Beschlossene Schutzmaßnahmen für Aal unzureichend

Exportverbot für Glasaale erforderlich

Zu den heutigen Beschlüssen des Fischereirates zum Schutz des Aals erklärt Cornelia Behm, agrarpolitische Sprecherin von BÜNDNIS 90/DIE GRÜNEN:

"Die beschlossenen Maßnahmen zum Schutz des Aals sind in der Sache völlig unzureichend. Nötig wäre ein Exportverbot für Glasaale gewesen. Denn man kann den bedrohten Aal nicht schützen, wenn man die Jungfische weiter als Delikatesse in den Fernen Osten verkauft!"

Anstelle eines Exportverbots wurde nur beschlossen, dass bis 2013 - also in sechs Jahren! – 60 Prozent der gefangenen Glasaale innerhalb der EU zum Besatz in heimischen Flüssen eingesetzt werden müssen.
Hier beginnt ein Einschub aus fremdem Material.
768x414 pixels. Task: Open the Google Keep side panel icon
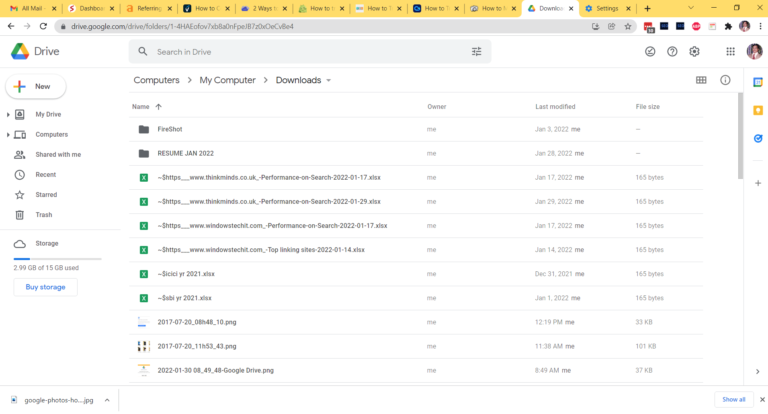tap(758, 110)
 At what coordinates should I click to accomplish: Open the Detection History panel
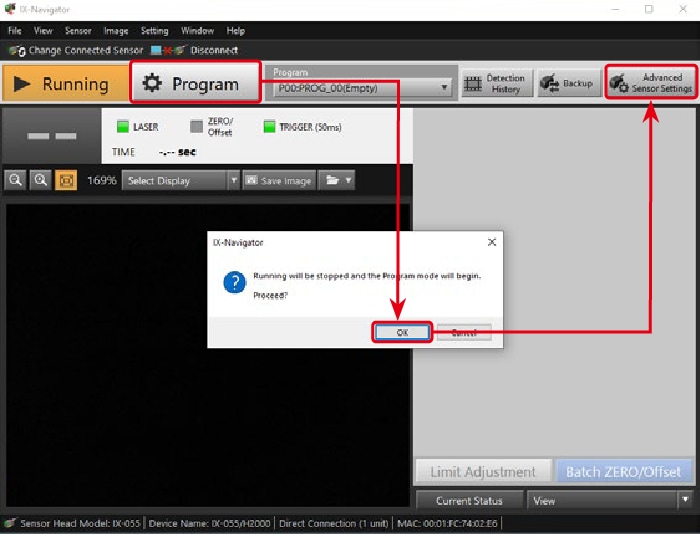(x=495, y=84)
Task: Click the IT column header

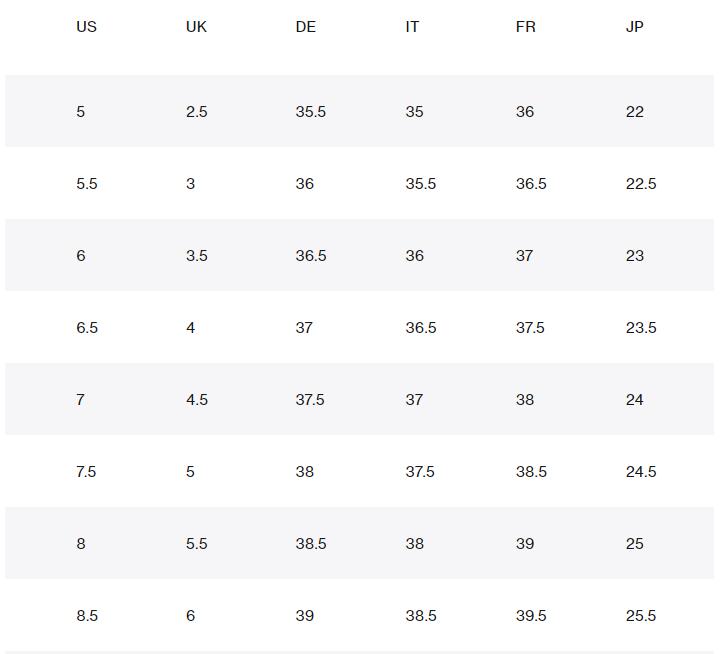Action: point(412,27)
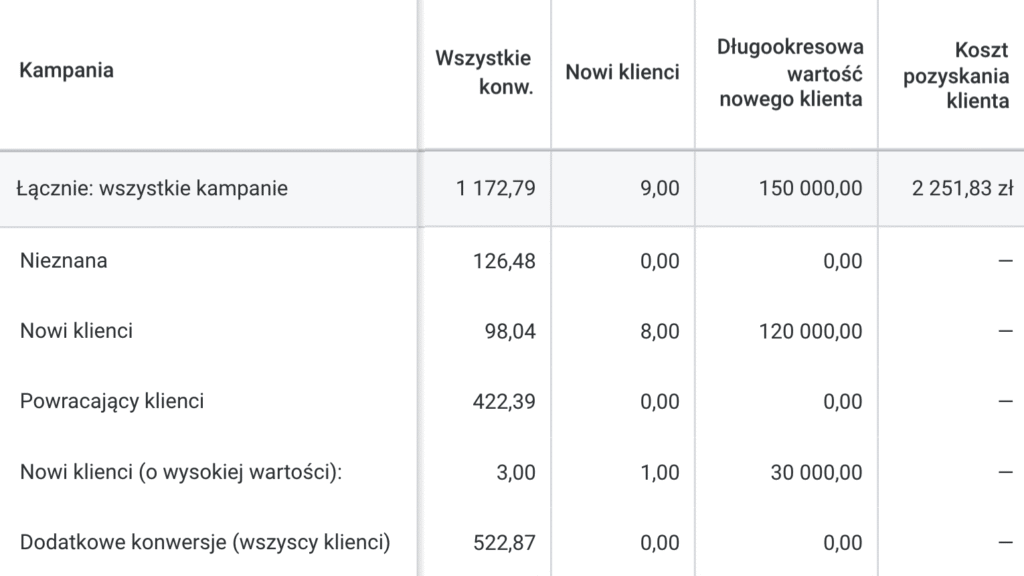Viewport: 1024px width, 576px height.
Task: Select the 30 000,00 value cell
Action: click(816, 472)
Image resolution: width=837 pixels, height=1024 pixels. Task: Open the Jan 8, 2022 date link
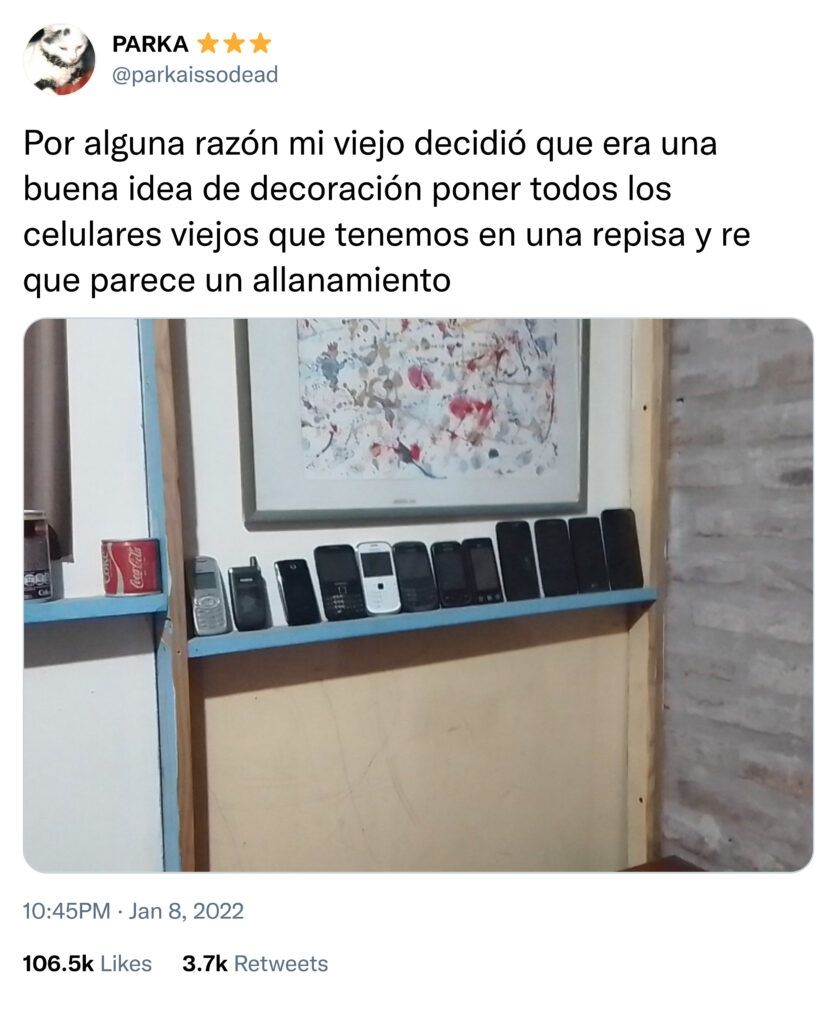click(x=186, y=911)
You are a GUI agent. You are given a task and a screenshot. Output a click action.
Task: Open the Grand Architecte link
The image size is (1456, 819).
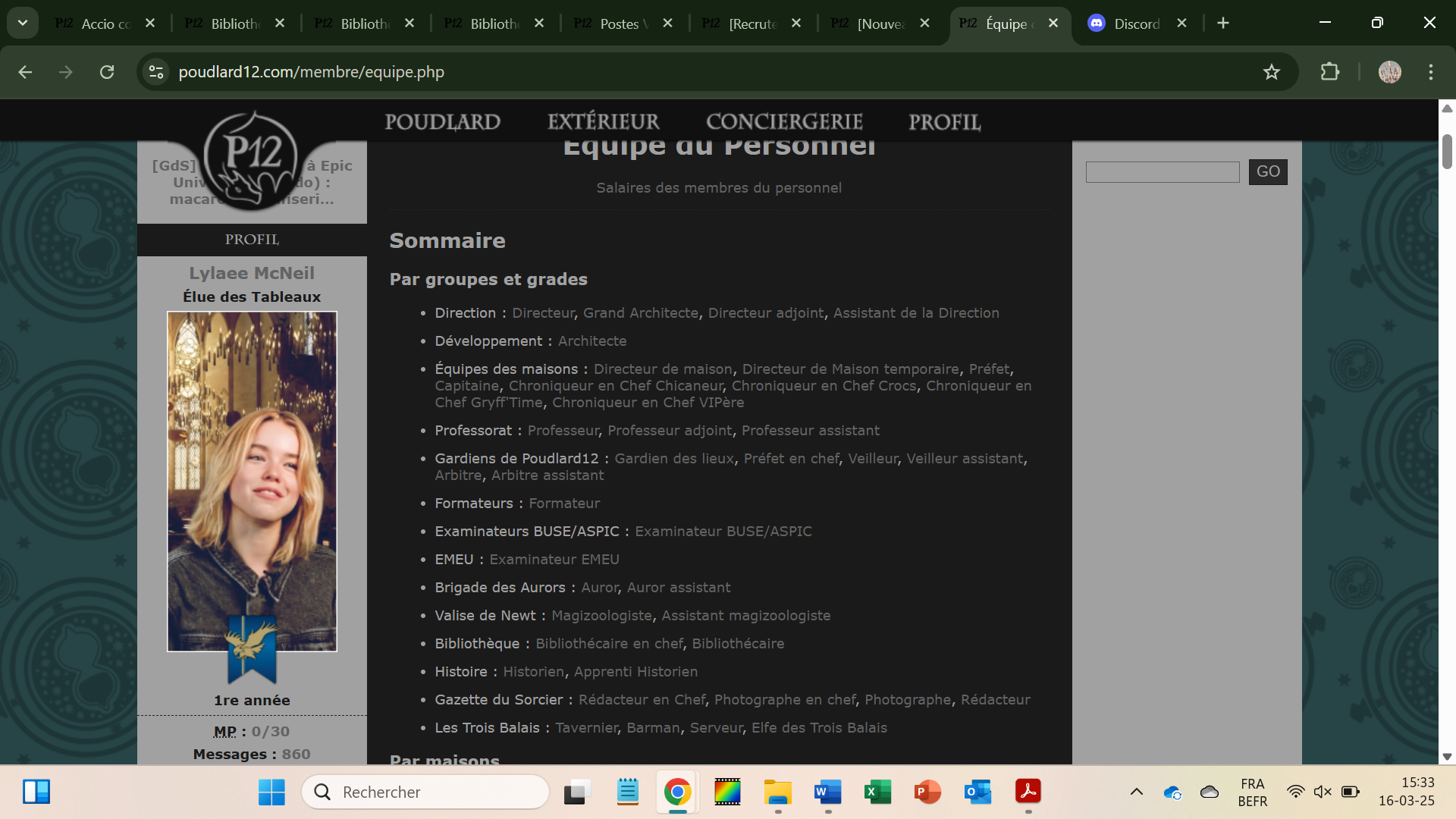(x=640, y=313)
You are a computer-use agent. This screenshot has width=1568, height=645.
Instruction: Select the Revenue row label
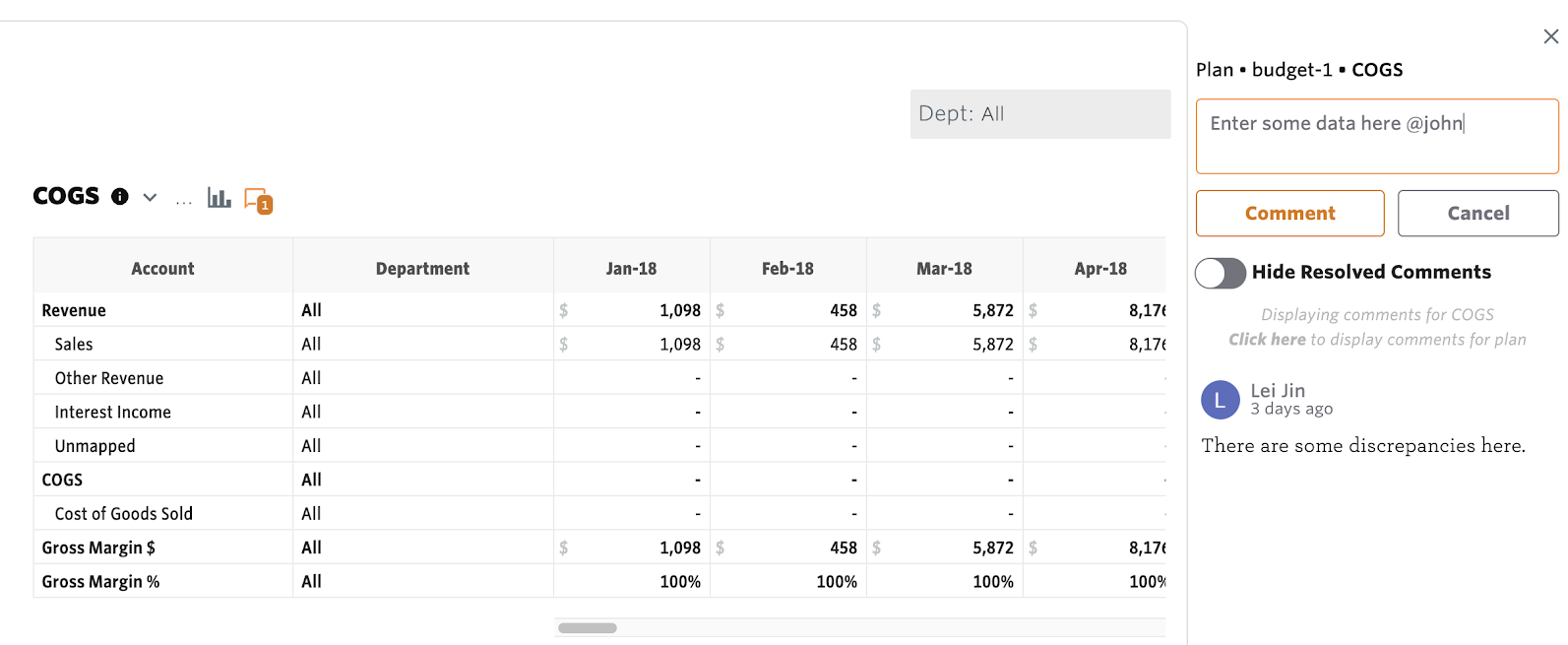point(74,310)
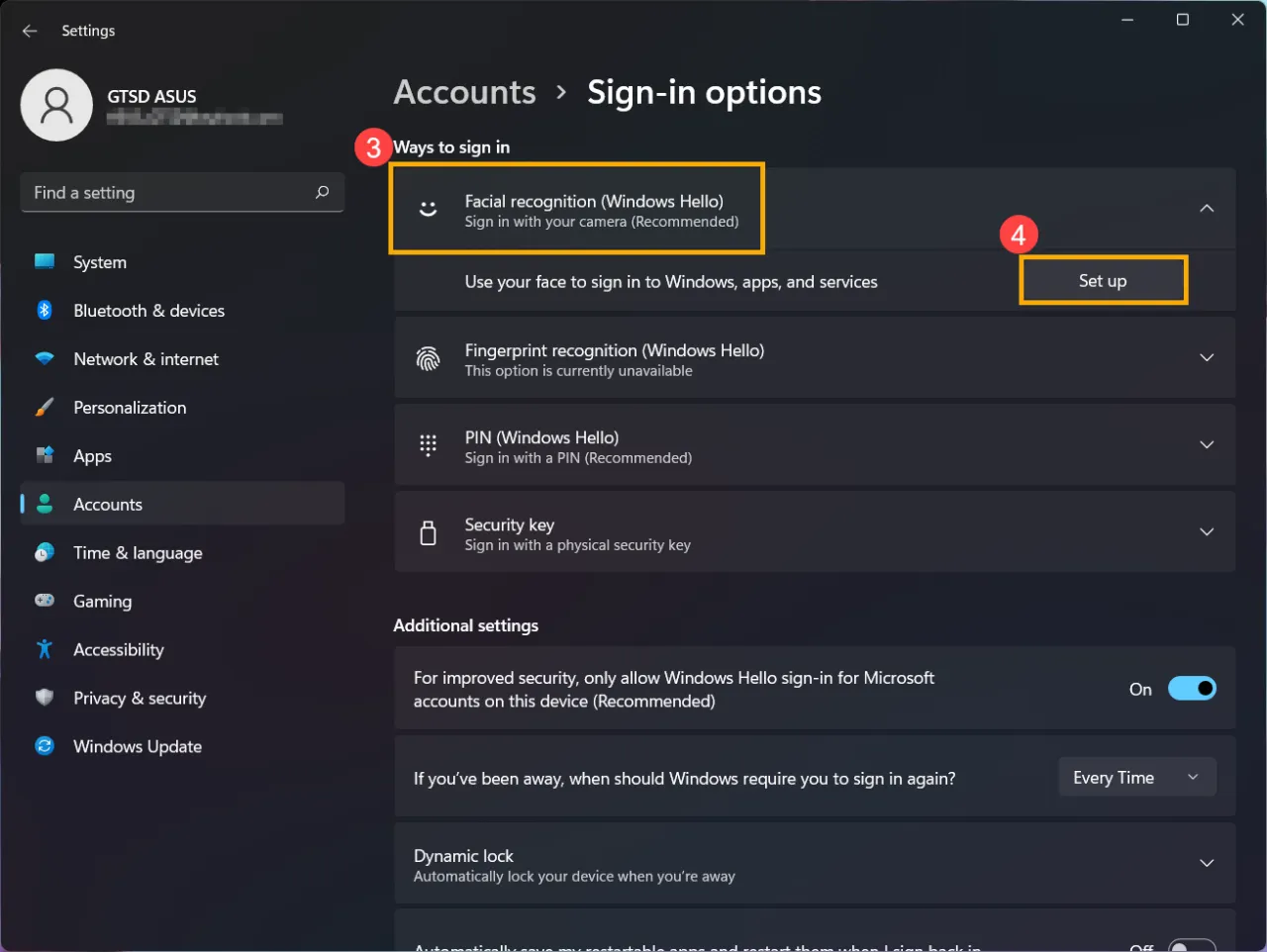
Task: Click the PIN keypad icon
Action: tap(428, 444)

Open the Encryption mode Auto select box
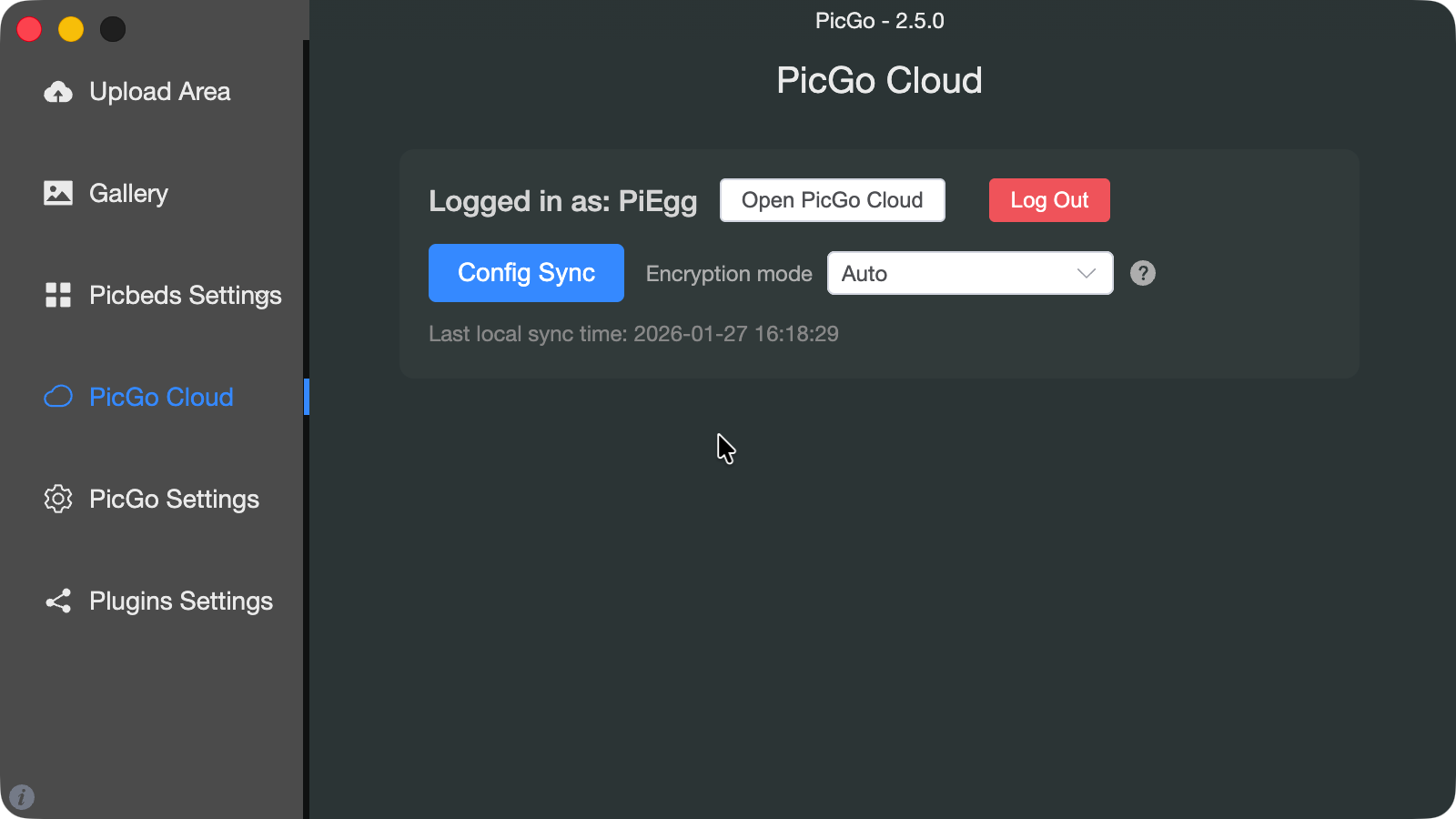click(x=970, y=273)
Behm: "Dass Seehofer dies als großen Erfolg verkaufen will, ist ein Hohn und wird der Sache nicht gerecht. Bei dieser Einigung kann man allenfalls von einem kleinen Schritt in die richtige Richtung sprechen, denn die ursprünglichen Pläne der EU-Kommission sahen keinerlei Beschränkungen für den Glasaal vor.

Frankreich und Spanien handeln in dieser Sache völlig verantwortungslos. Es ist traurig, dass sich gegen diese beiden Fischereinationen Nachhaltigkeit in der Fischereipolitik offensichtlich nicht durchsetzen lässt."